I was thinking, great, Canada. Virgin wilderness. No problem. But first of all, there's so much logging there that there's all these piddly little, tiny planted red pine forests. So finding a forest of any size was extremely difficult. But then, again, we had to find a forest that has a forest system that looks like New England, with white pines and hemlocks.

So this drove us extremely far, out in the middle of nowhere, to this really remote place. It made for a really magical setting. We were driving back in time to set every day. It was really good for the actors. It was really good for the atmosphere of the film overall, but it was very hard on the crew. It was very hard on production. It was very hard on infrastructure. It was tough.

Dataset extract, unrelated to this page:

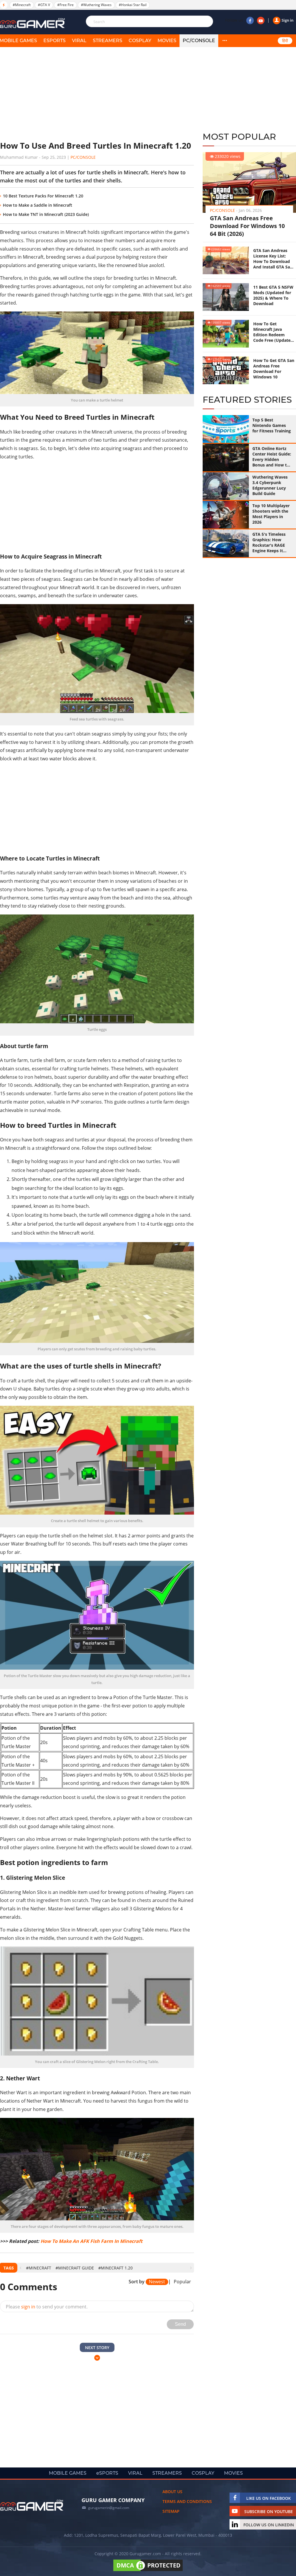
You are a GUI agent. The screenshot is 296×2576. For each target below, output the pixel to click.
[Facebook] (250, 20)
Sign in (287, 20)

TV: The cast has a really believable family dynamic. How did you build the power dynamics of that with the cast?

RE: I was really fortunate to be able to cast whoever I wanted, so I was looking for people who were great actors and suited the roles but were also good people and could really support each other and help each other, because the shoot was going to be trying, because it was going to be isolating and shitty. We also were going to be going to some really dark, heavy psychological places, and they needed to help each other get out of that.

So there was a week of rehearsals ahead of time, which is very generous for our budgetary level, but it was essential, because this family needed love, so that it could then tear itself apart. And on a practical level, the photography, the blueprint of the cinematic language of the film was so specific that it was nearly cut in camera, so people needed to know how to use the tools and milk goats and know their way around a farm and know their blocking really specifically, or we were never going to make our days.

But also it was creating an environment where the children were protected. The young children didn't really know, unlike the adults, who was really going into the darkness. It was more puppeteering and more mannequin acting and dance choreography.

TV: There are many scary elements in The Witch, but one of them is a goat. What were the challenges of trying to make a goat seem like it's possibly evil?

RE: Honestly, the goat was allegedly trained, but he didn't want to do anything but be a goat. So that was really hard. The other animals were incredible, truly.

I mean, I don't blame him. What does he care? I'm trying to make a witch movie. He doesn't care. He's trying to be a goat. But it filled me full of despair, let me tell you.

The Witch is playing throughout the country.